There’s been a lot of debate concerning whether the inclusion of crunches in your exercise workout routine is good or bad for you. This reminds me of the classic ying vs yang theory; good vs evil scenario. Well, crunches have a long history in the workout forum; and as is the case with traditional techniques, they always have some bad mouthing to be done about their efficiency.
Well, so let’s take a more in depth look at crunches, or also known in a more savvy scientific name as lumber flexions. Hmm, so what are crunches? In my books, these are any exercises whose sole purpose is to strengthen the 29 core abdominal muscles found in your back, abdomen and pelvis.
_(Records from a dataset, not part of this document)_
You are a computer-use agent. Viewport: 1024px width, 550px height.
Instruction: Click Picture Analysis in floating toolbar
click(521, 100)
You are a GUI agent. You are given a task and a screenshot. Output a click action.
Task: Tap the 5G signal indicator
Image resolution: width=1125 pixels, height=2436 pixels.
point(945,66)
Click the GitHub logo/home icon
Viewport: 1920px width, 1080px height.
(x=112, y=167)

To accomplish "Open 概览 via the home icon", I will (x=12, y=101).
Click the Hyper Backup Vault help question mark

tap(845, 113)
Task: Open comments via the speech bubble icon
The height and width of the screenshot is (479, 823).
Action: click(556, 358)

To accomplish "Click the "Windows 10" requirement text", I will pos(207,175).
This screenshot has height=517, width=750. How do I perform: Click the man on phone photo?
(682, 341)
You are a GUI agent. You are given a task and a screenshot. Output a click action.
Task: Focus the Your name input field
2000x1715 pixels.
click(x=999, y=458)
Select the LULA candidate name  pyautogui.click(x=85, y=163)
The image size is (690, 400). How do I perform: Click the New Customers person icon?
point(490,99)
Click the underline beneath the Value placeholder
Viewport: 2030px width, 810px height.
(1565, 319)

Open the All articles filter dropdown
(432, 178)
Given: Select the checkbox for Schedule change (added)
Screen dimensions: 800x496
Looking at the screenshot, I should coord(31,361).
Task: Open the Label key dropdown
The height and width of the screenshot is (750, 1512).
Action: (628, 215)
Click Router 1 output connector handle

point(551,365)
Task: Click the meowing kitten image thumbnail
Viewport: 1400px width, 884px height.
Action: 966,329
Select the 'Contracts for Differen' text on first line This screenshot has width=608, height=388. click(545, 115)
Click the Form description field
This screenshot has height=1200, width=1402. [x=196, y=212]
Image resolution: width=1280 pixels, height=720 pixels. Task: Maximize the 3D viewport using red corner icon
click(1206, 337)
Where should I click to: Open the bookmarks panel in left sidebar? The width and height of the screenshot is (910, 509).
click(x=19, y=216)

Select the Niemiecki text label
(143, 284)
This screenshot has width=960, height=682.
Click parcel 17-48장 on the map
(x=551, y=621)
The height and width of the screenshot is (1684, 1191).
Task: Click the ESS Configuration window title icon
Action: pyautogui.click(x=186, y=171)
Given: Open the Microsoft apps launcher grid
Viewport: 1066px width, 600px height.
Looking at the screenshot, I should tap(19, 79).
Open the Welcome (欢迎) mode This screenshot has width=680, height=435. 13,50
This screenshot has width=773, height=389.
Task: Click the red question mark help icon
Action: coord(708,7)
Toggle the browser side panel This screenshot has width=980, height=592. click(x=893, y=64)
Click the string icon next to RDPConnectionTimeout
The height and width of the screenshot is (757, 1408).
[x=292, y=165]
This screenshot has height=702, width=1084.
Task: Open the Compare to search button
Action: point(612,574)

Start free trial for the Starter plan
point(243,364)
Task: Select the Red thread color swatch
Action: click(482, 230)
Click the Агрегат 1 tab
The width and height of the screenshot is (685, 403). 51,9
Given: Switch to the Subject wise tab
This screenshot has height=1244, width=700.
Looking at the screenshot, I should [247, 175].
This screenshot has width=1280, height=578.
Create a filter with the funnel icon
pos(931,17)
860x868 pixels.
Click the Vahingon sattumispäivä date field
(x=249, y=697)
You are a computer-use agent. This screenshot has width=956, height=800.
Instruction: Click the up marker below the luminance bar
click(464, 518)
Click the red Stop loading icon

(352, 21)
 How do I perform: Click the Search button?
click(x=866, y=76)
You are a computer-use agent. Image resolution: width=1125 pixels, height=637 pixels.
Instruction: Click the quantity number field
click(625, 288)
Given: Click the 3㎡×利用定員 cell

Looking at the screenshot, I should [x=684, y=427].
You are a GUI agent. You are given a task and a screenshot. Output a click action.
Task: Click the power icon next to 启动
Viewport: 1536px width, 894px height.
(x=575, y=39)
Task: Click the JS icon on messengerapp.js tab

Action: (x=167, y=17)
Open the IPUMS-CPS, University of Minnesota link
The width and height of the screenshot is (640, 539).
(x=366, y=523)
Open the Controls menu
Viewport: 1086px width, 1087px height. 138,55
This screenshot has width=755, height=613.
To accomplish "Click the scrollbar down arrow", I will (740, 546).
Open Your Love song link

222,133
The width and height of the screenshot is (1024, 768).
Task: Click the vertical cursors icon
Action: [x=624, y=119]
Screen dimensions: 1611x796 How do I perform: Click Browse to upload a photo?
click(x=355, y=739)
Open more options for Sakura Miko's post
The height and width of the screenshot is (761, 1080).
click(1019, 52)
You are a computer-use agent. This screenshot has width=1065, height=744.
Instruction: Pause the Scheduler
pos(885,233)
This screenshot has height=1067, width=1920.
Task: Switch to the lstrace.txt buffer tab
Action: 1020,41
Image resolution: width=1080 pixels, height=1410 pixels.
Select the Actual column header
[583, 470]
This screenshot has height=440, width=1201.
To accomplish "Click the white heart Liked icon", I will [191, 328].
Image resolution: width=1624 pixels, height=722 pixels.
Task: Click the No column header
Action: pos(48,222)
The importance of these muscles is that they provide the main support to your spine that is vital for movement, support and balance. There’s been a lot of negative publicity especially propagated by doctors that doing crunches actually increases back pains and back related injuries.
Their argument is that frequently doing them shortens these 29 groups of muscles in your abdomen known collectively as the rectus abdominus, which consequently results in a round back posture. However, this is not entirely true, and it actually depends on the intensity of crunches you do and how you actually do them.
Do you know that a majority of us actually do crunches the wrong way? With upcoming modern technological innovations, the traditional floor crunch is becoming less popular and less effective in producing great muscle activity as compared to newer methods. So here is the ideal way of doing effective muscle crunches.
The first thing you have to do is lie on your back and preferably place your feet against a wall so that your knees and hips are at right angles to each other. Secondly, tighten the muscles of your abdomen and slowly raise your head and shoulders off the ground. Avoid placing your hands behind your head as this tends to strain your neck. Instead, cross your arms on your chest, then you can slowly begin to have a downward and upward motion as you perform your crunches. Crunches should also be accompanied with functional exercises like using a stability ball, or alternatively push-ups would be great.
Once you get the hang of crunches, the health benefits are enormous. You get hypertrophy of the abdominal muscles once enough subcutaneous fat has been depleted. This is famously as the six pack, which is seen as quite attractive especially for women when they spot a man with them. The health benefits range from increased fluid flow to the lumbar disc to also strengthening disc tissue and therefore increasing lumbar tolerance. Personally, I believe there’s no such thing as the ‘negative’ health effects of crunches. If they are done properly, they have numerous health benefits; and they are definitely recommendable in your daily workout for a healthier, bigger and stronger you. Ladies and gentlemen, I am proud to say that I am and always will be, pro crunching.